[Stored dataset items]

####################

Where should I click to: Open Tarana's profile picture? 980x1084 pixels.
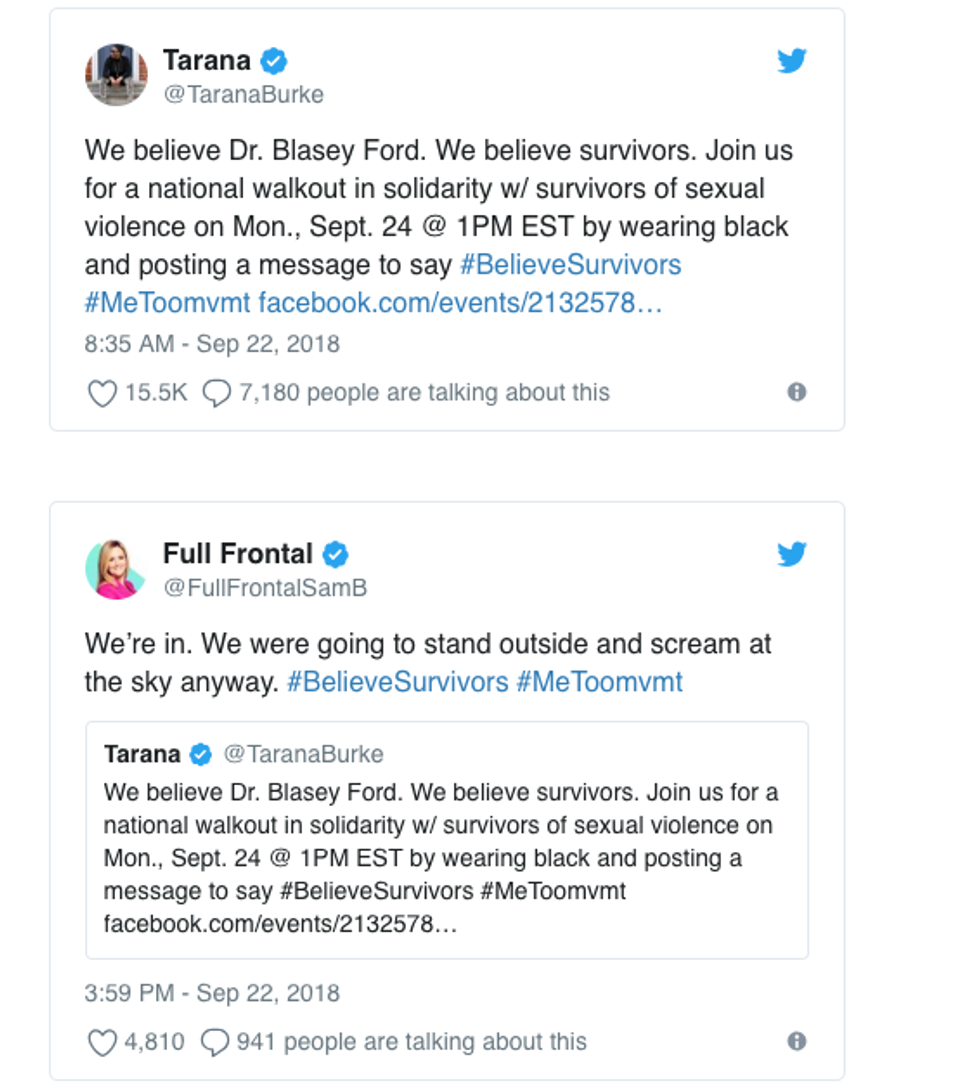point(116,75)
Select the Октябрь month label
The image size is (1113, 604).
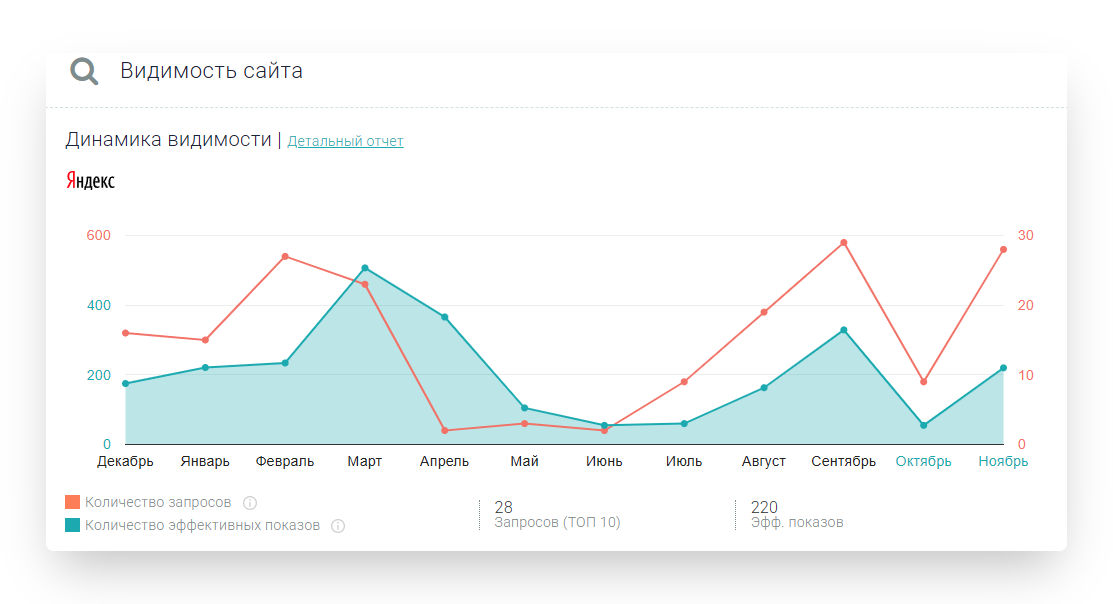click(923, 462)
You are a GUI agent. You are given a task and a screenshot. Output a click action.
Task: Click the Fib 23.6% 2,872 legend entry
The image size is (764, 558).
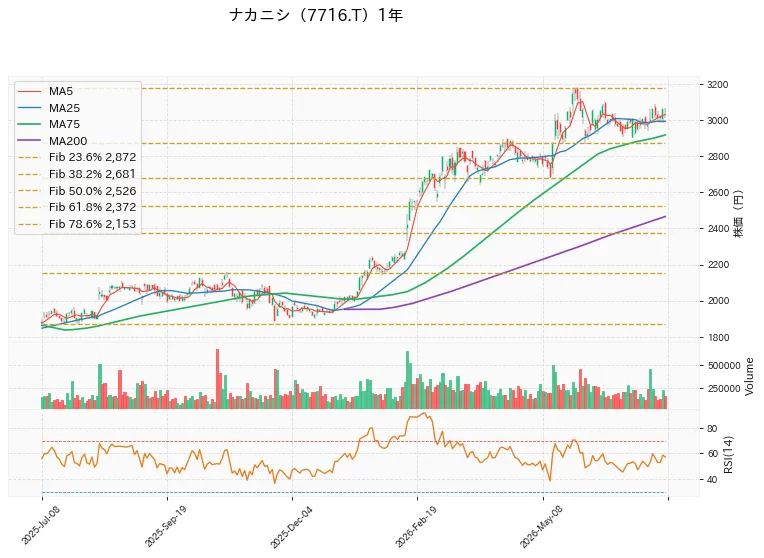click(x=77, y=157)
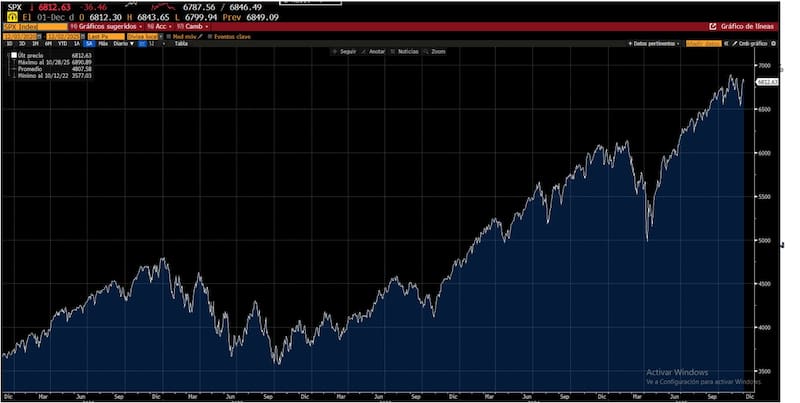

####################

## Task description
Please print the records above once more, word for word, omitting all pictures.

## Written response
Where should I click to: Open Tarana's profile picture? 980x1084 pixels.
point(116,75)
Select the Октябрь month label
The image size is (1113, 604).
click(923, 462)
You are a GUI agent. You are given a task and a screenshot. Output a click action.
Task: Click the Fib 23.6% 2,872 legend entry
The image size is (764, 558).
click(x=77, y=157)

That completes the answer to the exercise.